[Start of section]

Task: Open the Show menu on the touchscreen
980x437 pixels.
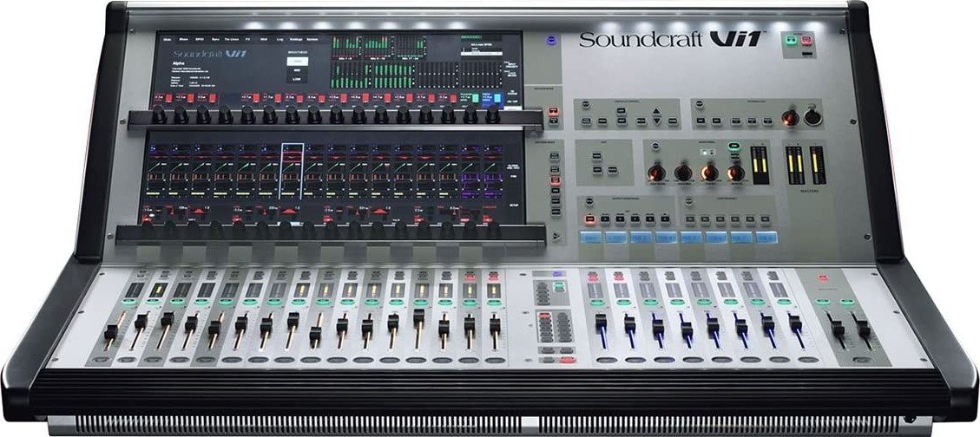Action: [x=185, y=39]
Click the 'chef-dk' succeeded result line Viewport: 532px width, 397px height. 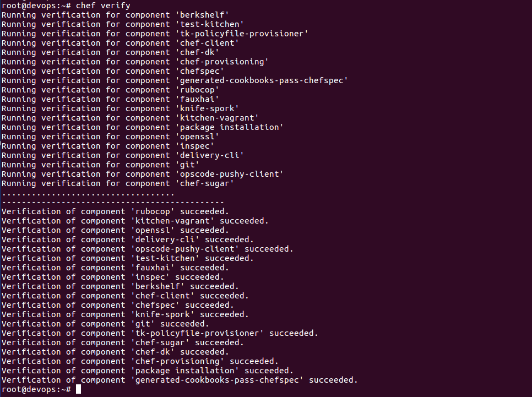click(x=115, y=352)
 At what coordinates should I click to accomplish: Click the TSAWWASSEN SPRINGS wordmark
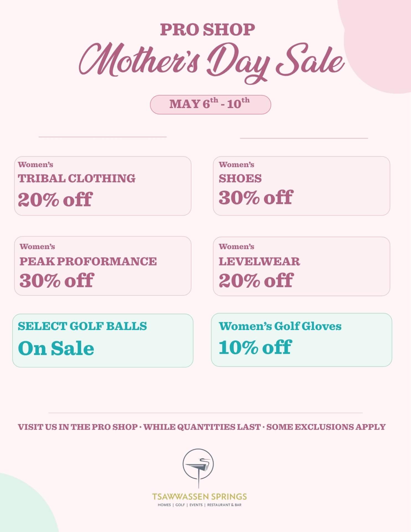pos(199,496)
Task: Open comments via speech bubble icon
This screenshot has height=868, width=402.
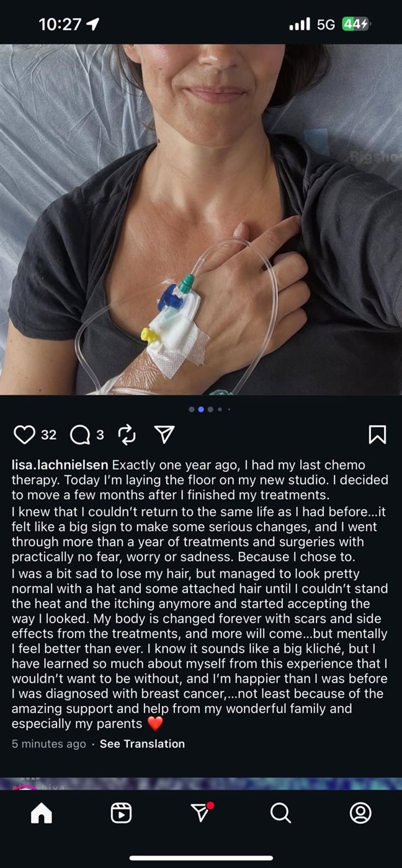Action: point(80,435)
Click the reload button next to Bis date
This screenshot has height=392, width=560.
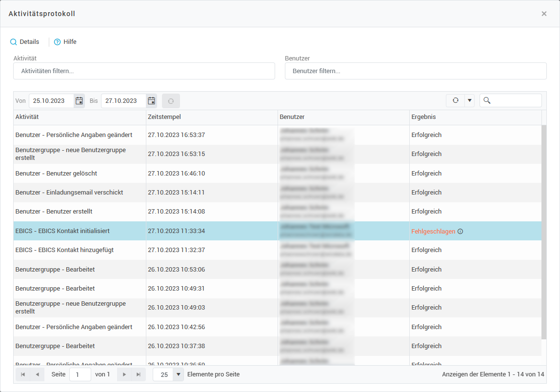pos(171,101)
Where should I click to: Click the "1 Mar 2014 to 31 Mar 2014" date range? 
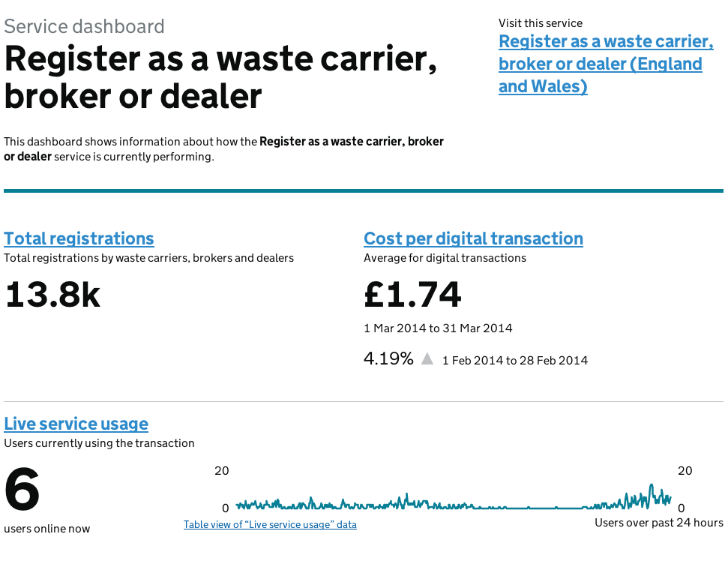tap(438, 328)
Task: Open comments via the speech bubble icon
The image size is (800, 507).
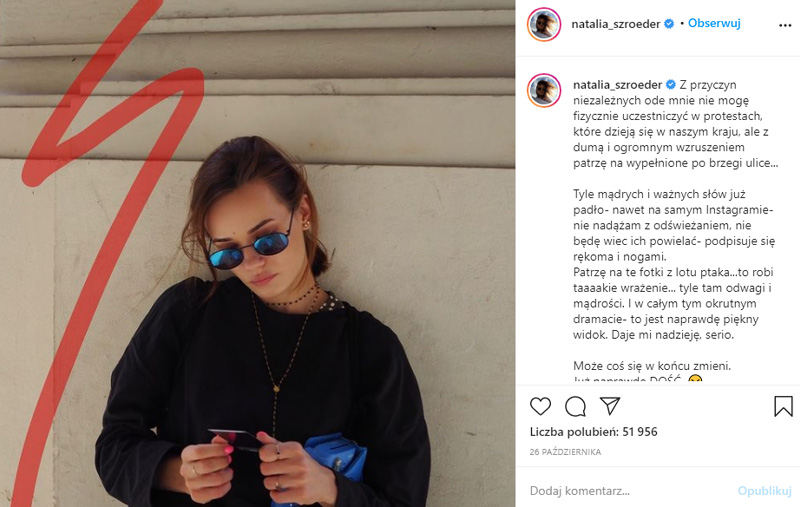Action: pyautogui.click(x=575, y=407)
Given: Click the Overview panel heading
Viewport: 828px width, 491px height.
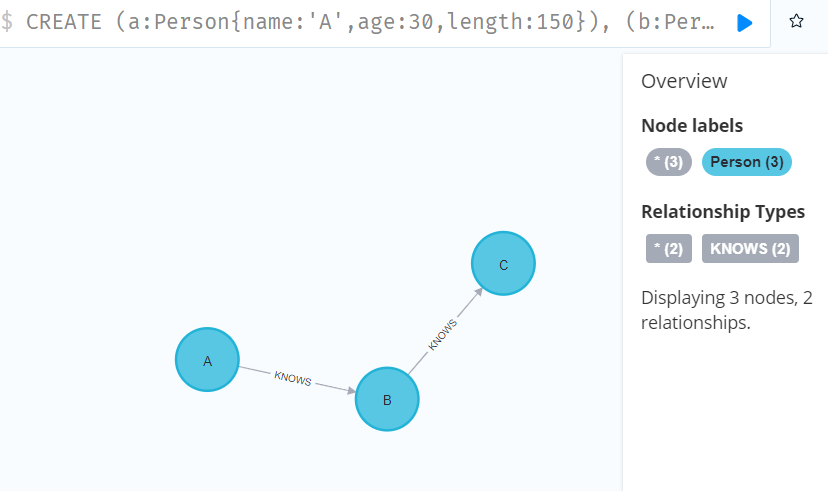Looking at the screenshot, I should 684,81.
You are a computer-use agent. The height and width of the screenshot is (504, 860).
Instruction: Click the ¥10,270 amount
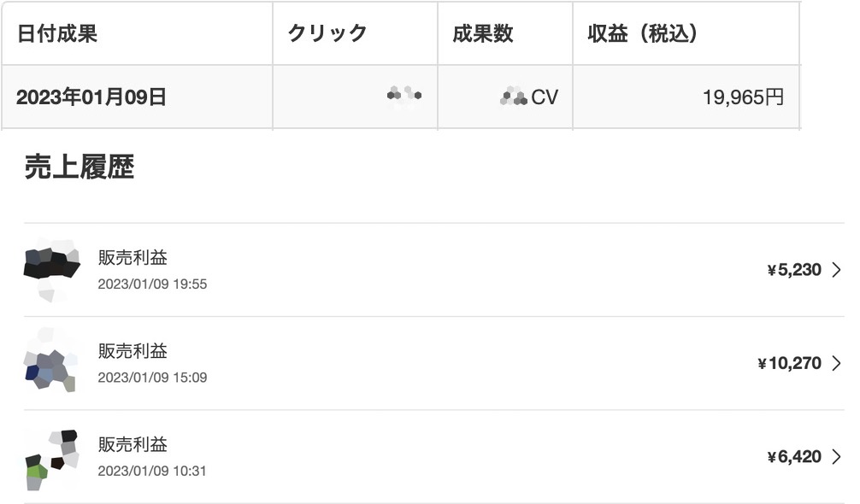(789, 363)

[End of section]

Work order:
Once the line holding "Given: Click the Overview panel heading" is found, set down that line and every line after it, exactly, through the last line of the records above, omitting pictures.

Task output:
Given: Click the Overview panel heading
Viewport: 828px width, 491px height.
Looking at the screenshot, I should 684,81.
You are a computer-use agent. The height and width of the screenshot is (504, 860).
Instruction: Click the ¥10,270 amount
(789, 363)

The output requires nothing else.